That is bullshit. There are plenty of project that would gladly trade performance for more correctness. I would go as far to say most projects would make that choice if articles like this get mindshare.

“It’s mostly as fast as clang but errors upon UB” is an easy sell


> The same applies to all languages with terribly long build times. It’s not that they couldn’t build faster. They just choose not to. C++ or Rust program compiles for too long? Well, OCaml could probably compile the equivalent program in under a second. And it’ll still be machine-level fast.

> “Wow, wow, slow down! This is even more unfair! Now it’s not just apples and oranges, now it’s toothbrushes and spaceships. You completely ignore what each language brings to the table. There’s a reason they spend so much time compiling, you know?”

So what's the reason if the resulting performance doesn't differ much? C/C++ build times seem insane to me. Every time I try to install an Aur package and see it starts building C/C++ I cancel it and give up the idea as I don't want to wait a day for my CPU load to drop below 100% and my SSD free space usually happens to be not enough anyway.

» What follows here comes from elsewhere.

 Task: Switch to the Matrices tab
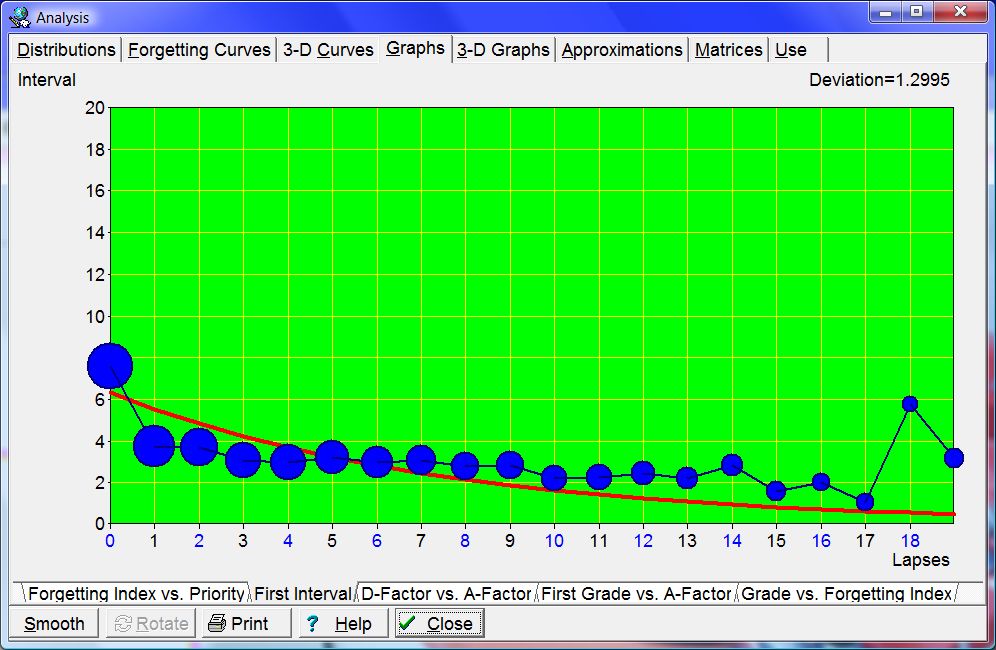(x=728, y=50)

> There are alternate compilers for Go, in the form of gccgo and llgo. But those are both very slow to build (compared to the Go tree that takes ~30s to build the compiler, linker, assembler and standard library).

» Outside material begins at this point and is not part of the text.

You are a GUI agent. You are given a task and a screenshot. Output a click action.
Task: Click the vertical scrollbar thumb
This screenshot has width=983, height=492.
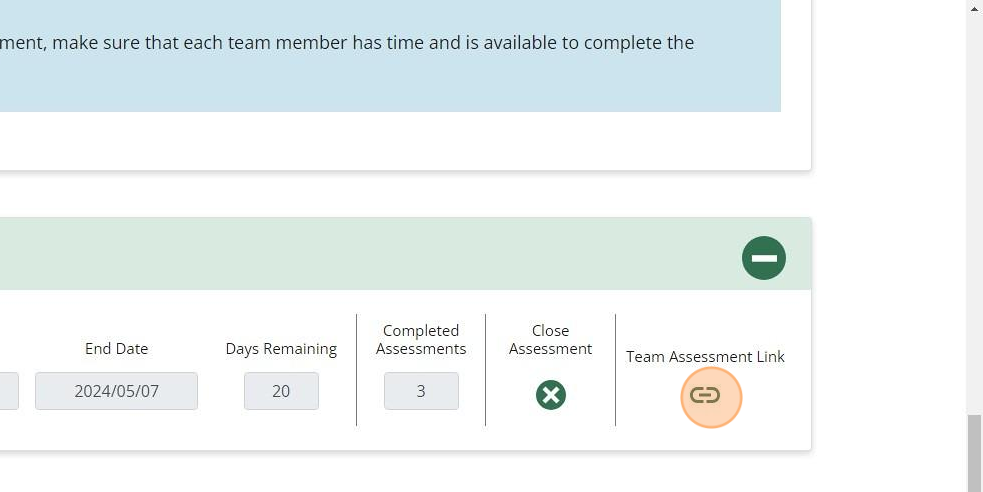click(x=974, y=453)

For any non-Gophers reading this: I write Go as my primary language, and have for the past two and a half years. I just timed the respective compilation speeds on a handful of my larger projects using both gc and gccgo (and tested on a separate computer as well just for kicks).

gccgo was marginally slower, though not enough to be appreciable. In the case of two projects, gccgo was actually slightly faster. The Go compiler/linker/assembler/stdlib are probably larger and more complex than the most complex project on my local machine at the moment, but I think my projects are a reasonable barometer of what a typical Go programmer might expect to work with (as opposed to someone working on the Go language itself).

The more pressing issue as far as I'm concerned is that gccgo is on a different release schedule than gc (because it ships with the rest of the gcc collection). That's not to say it's not worth optimizing either compiler further when it comes to compilation speed, but it's important for people considering the two compilers to understand the sense of scale we're talking about - literally less than a second for most of my projects. Literally, the time it takes you to type 'go build' is probably more significant.


> Would a 60x faster compiler work for you?

Not if the resulting executable is, say, 10% slower. I could syntax check slightly faster, I suppose, but I already compile individual TUs for that. For testing, I need to test the actual build target. Also, the fastest comparison on http://bellard.org/tcc/ is a mere 9x faster on a real project. I wonder if they're doing better than 30% faster than GCC on the linux kernel since their 2004 numbers.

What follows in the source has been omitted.